The operation is the first since French forces set up a base south of the bend of the Niger River, building an advance position outside the town of Gossi in the heart of the restive Gourma region.
“Over 30 members of armed terrorist groups were neutralized,” the military said, a term meaning that they were killed or captured.
A French military doctor was also killed during the operation, the military previously reported.
The operation, lasting about 10 days, was launched in late March in Gourma, a crossroads region in Mali’s central belt that flanks the border with Burkina Faso.
The doctor was killed when his vehicle hit a mine, bringing to 24 the number of French defense force members killed in counterterrorism operations in the region since 2013.
Some 4,500 French troops are deployed in Mali, Burkina Faso, Niger and Chad in a mission codenamed Barkhane to help local forces try to flush out jihadi groups.
The Gourma area is a haven for armed groups who hole up in dense forests along the border with Burkina Faso to the south, including a group suspected of carrying out several cross-border attacks.
Around 700 French troops and 150 Malian troops took part in the air and ground operation against these bases, the military said.
On the other side of the border Burkina Faso deployed troops “to prevent any attempt by the enemy to escape towards the south of the zone,” French military spokesman Patrik Steiger said.
The operation first targeted the Foulsare forest in the southwest of Gao province, the military said.
The French air force and commandos carried out preliminary strikes as dozens of French armored vehicles in Gossi joined a Malian base at Hombori, 80 km (50 miles) from the Burkina border, which served as a springboard for a joint ground attack.
Troops found “a logistical base” containing rocket launchers and other weaponry, but no jihadis.
“The enemy deserted the area when Barkhane arrived and did not seek to fight,” Steiger said.
The second phase of the operation, which caused the losses on the jihadis’ side, targeted several sites including a training camp in the Serma forest, according to the military.
A pick-up truck, a dozen motorbikes and arms and ammunition, including large amounts of material used to make roadside bombs were seized, the military said.
Extremists linked to al-Qaida took control of Mali’s vast desert north in early 2012, but were largely driven out in a French-led military operation that began in January 2013.
But huge areas are still in the grip of lawlessness, despite a 2015 peace agreement with some armed groups that sought to definitively stamp out the jihadi threat.

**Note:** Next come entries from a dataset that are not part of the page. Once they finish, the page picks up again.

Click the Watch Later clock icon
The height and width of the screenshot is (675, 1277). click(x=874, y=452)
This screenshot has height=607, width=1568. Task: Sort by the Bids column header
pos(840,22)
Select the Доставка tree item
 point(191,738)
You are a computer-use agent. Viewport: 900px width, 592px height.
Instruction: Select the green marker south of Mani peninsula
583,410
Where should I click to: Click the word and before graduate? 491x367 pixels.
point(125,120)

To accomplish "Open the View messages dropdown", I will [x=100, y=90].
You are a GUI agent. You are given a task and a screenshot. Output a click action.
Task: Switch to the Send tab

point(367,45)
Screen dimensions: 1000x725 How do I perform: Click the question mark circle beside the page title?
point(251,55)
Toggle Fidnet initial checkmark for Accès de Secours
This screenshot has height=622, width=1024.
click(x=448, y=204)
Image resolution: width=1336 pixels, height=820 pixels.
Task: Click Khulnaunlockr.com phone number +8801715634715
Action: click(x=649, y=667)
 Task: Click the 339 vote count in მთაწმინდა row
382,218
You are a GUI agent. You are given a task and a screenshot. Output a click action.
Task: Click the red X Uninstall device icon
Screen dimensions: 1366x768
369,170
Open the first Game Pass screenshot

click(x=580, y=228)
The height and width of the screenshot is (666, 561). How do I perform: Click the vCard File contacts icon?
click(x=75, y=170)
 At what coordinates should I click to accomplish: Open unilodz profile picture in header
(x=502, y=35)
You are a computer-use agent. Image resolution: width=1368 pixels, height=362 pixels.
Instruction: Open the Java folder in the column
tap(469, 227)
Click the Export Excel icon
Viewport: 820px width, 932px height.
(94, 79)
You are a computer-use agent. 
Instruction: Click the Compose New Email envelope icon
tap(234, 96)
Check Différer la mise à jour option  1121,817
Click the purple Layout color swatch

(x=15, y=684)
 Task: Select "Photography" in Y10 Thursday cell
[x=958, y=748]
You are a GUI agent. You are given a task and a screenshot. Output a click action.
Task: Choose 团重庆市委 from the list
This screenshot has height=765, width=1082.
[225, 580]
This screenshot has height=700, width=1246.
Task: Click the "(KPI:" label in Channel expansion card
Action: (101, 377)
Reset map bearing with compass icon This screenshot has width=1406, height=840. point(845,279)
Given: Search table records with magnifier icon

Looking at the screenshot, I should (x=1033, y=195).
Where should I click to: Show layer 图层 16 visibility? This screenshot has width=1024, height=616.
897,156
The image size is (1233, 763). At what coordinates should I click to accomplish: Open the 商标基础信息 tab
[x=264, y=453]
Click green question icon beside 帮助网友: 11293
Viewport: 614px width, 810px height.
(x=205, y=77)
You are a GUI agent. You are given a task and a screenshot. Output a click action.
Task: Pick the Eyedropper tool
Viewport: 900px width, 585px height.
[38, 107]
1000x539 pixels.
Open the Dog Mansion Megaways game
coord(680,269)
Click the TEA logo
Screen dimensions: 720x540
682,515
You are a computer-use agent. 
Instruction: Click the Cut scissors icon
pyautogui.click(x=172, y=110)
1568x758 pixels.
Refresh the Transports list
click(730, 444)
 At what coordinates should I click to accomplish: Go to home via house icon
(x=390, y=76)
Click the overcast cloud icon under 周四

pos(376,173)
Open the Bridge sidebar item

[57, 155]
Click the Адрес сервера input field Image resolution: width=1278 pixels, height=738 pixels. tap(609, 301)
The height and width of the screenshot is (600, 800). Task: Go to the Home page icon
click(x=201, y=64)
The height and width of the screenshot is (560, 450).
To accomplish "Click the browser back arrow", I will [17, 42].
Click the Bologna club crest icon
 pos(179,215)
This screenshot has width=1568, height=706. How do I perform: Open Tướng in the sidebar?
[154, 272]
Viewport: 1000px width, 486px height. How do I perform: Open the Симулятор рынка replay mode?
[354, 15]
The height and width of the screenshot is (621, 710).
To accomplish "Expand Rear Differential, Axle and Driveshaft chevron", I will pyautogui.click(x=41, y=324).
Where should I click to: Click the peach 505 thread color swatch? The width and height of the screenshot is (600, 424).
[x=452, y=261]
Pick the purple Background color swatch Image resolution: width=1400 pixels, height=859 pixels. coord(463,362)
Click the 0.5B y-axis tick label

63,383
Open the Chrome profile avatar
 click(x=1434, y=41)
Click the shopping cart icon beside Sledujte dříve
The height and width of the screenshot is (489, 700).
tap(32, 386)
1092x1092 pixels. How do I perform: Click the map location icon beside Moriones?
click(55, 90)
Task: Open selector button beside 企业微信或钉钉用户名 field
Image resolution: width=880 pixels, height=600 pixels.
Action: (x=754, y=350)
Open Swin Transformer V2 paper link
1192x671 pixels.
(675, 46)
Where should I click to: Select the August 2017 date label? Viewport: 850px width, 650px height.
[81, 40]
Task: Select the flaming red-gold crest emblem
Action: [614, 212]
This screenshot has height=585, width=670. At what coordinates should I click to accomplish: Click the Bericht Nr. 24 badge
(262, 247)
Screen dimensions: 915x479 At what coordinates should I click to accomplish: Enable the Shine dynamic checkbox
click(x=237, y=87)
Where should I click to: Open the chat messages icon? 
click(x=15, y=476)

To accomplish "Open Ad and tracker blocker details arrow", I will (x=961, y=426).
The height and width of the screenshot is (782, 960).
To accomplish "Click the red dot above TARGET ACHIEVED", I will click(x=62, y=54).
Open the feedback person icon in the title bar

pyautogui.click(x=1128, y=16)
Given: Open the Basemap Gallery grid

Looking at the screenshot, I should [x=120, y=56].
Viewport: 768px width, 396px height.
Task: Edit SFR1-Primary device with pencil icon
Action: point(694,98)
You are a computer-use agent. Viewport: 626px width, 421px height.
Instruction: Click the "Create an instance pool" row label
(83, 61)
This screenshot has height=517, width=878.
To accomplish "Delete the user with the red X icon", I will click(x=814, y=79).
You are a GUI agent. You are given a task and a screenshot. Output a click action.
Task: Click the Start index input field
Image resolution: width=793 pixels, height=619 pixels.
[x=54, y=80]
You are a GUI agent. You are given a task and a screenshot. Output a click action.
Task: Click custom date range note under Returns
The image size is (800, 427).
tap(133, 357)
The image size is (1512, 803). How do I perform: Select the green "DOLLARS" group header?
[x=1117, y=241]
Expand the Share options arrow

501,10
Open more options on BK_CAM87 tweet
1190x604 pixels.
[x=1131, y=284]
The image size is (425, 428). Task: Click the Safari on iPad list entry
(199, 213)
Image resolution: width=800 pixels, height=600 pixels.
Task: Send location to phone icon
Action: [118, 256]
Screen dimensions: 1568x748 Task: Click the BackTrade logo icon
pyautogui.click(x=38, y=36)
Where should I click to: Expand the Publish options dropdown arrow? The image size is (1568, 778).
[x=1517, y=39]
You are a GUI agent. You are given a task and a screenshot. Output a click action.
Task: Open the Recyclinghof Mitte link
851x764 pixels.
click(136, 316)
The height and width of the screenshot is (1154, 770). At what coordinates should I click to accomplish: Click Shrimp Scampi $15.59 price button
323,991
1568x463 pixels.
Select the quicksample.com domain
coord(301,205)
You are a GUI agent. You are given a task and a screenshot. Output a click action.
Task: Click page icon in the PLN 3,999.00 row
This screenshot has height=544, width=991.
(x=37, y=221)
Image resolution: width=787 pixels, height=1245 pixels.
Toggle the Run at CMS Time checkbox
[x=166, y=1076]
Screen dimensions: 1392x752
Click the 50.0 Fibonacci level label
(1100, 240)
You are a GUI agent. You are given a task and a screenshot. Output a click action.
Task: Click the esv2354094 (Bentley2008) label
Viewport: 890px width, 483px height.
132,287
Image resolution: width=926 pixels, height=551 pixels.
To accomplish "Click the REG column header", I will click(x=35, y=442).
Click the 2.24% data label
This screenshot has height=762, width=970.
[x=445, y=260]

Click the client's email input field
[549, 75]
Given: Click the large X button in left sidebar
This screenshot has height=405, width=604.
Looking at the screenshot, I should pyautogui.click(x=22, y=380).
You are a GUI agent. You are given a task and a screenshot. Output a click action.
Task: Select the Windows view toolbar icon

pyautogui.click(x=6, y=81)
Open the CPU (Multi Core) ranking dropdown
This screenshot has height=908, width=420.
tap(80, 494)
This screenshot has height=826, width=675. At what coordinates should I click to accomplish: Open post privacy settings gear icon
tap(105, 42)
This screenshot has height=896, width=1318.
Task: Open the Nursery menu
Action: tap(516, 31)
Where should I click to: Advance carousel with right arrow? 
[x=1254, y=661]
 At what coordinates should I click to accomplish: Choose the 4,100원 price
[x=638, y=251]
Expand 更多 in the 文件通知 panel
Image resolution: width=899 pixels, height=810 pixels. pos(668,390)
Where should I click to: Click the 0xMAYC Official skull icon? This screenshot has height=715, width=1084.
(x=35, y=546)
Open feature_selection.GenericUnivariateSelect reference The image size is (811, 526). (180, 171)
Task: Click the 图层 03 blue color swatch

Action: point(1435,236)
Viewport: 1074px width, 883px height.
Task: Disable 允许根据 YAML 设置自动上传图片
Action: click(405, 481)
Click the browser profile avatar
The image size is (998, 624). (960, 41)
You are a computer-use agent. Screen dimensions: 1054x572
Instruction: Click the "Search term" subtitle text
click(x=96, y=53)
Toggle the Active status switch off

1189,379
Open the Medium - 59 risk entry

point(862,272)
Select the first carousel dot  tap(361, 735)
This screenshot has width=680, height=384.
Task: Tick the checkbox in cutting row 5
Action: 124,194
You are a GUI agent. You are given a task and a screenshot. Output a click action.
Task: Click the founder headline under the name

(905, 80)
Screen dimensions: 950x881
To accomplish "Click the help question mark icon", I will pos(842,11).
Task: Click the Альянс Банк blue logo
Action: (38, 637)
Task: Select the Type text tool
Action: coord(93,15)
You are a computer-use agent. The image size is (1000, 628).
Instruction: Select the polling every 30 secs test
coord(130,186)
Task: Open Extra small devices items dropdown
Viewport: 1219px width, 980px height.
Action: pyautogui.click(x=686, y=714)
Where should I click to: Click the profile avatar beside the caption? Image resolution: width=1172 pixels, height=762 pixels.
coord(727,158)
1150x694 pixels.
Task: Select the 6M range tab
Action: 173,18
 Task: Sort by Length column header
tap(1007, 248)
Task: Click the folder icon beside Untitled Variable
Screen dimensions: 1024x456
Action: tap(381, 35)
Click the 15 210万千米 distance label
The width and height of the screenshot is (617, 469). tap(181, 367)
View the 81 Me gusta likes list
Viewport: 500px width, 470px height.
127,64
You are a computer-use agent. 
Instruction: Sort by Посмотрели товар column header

Since then, jihadi attacks have shifted from the north towards the more densely-populated center of the country, where it has fanned the flames of local ethnic conflicts which date back years.
Around 15,000 people have fled their homes in the central region of Mopti alone, according to aid groups.
President Ibrahim Boubabar Keita, under mounting pressure to improve security, on Tuesday chaired a senior military panel focusing on the center of the country.
Last Friday, at least 30,000 people marched in Bamako, the capital, to protest at the surge in the violence. Organizers estimated the turnout at 50,000.